W is the weight of the rod
m is the mass of the rod
L is the length of the rod
${a_{cm}}$ is the acceleration of the centre of mass of the rod
$\alpha$ is the instantaneous angular acceleration of the rod
As soon as one boy leaves the rod, torque acts on the rod and this torque $\tau$ is given as
$\tau = {\rm I}\alpha$
Where I is the moment of inertia of the rod and has value ${\rm I} = \dfrac{{m{L^2}}}{3}$
$\Rightarrow \tau = \dfrac{{m{L^2}}}{3}\alpha$
The torque acts at the centre of the rod and has force equal to the product of its mass and acceleration due to gravity
$\Rightarrow mg\dfrac{L}{2} = \dfrac{{m{L^2}}}{3}\alpha$
$\Rightarrow \dfrac{{3g}}{{2L}} = \alpha$ --equation $1$
The acceleration of the centre of the mass of the rod is given as
${a_{cm}} = \dfrac{L}{2}\alpha$ --equation $2$

The vertical linear forces on the rod are
$W - F = ma$
$\Rightarrow mg - F = m\left( {\dfrac{{3g}}{4}} \right)$
$\Rightarrow F = \dfrac{{mg}}{4}$
$\Rightarrow F = \dfrac{W}{4}$
This is the instantaneous reaction force acting on the second boy.

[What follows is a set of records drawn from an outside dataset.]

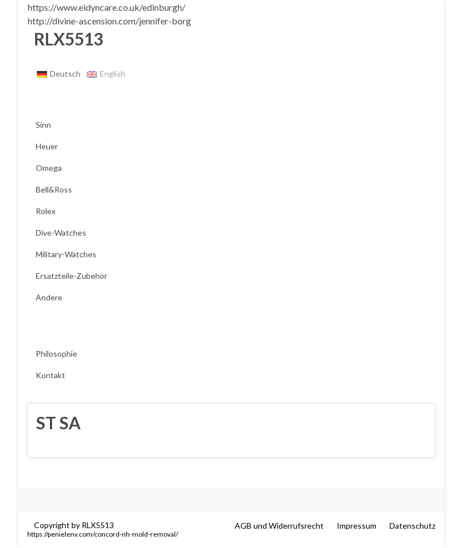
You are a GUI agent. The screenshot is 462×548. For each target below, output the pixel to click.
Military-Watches (66, 254)
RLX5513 (65, 38)
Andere (49, 297)
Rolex (46, 211)
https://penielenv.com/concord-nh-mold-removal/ (102, 534)
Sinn (43, 124)
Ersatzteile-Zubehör (71, 276)
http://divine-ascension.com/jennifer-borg (109, 20)
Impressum (356, 525)
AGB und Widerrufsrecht (279, 525)
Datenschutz (412, 525)
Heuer (47, 146)
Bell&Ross (54, 189)
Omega (49, 168)
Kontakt (50, 375)
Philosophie (56, 353)
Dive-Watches (61, 232)
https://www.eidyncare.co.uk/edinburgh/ (106, 7)
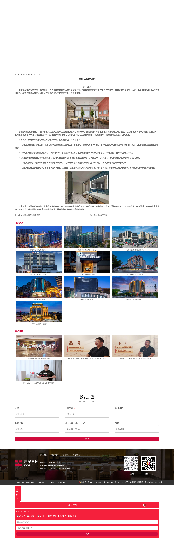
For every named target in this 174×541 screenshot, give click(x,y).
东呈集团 (76, 4)
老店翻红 (87, 4)
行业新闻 (39, 74)
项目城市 (119, 408)
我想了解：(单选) (22, 511)
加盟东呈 (98, 4)
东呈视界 (109, 4)
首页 (65, 4)
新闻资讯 (120, 4)
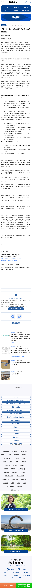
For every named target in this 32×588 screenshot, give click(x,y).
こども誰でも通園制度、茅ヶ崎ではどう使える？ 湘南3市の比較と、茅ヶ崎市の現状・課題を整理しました (20, 351)
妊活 (24, 469)
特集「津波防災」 (16, 434)
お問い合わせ (26, 575)
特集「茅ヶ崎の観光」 (16, 427)
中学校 (22, 476)
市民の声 (15, 462)
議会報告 (4, 25)
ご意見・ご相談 (8, 585)
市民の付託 (6, 490)
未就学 (13, 356)
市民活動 (24, 490)
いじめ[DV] (22, 479)
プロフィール (16, 572)
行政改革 (25, 465)
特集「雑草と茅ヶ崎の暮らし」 (16, 424)
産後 (11, 472)
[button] (26, 2)
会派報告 (16, 454)
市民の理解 (15, 490)
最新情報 (16, 575)
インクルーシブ (9, 487)
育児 (23, 371)
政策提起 (17, 465)
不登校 (6, 479)
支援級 (13, 479)
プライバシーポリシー (16, 578)
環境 (17, 469)
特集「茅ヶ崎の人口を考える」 (16, 414)
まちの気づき (6, 462)
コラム (16, 411)
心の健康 (15, 483)
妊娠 (5, 472)
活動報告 (16, 441)
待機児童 (7, 476)
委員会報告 (16, 451)
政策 (5, 575)
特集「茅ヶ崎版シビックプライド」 (16, 417)
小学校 (15, 476)
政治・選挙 (24, 462)
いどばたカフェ (16, 437)
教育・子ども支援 (16, 371)
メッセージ (26, 572)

So, the correct answer is “Option A”.

Note:
The forces on the rod are balanced vertically.
As soon as one of the boys leaves the rod, the rod has a tendency to perform rotational motion.
The centre through to the rod performs rotational motion is known as instantaneous centre of rotation.
The rod will have linear as well as angular acceleration.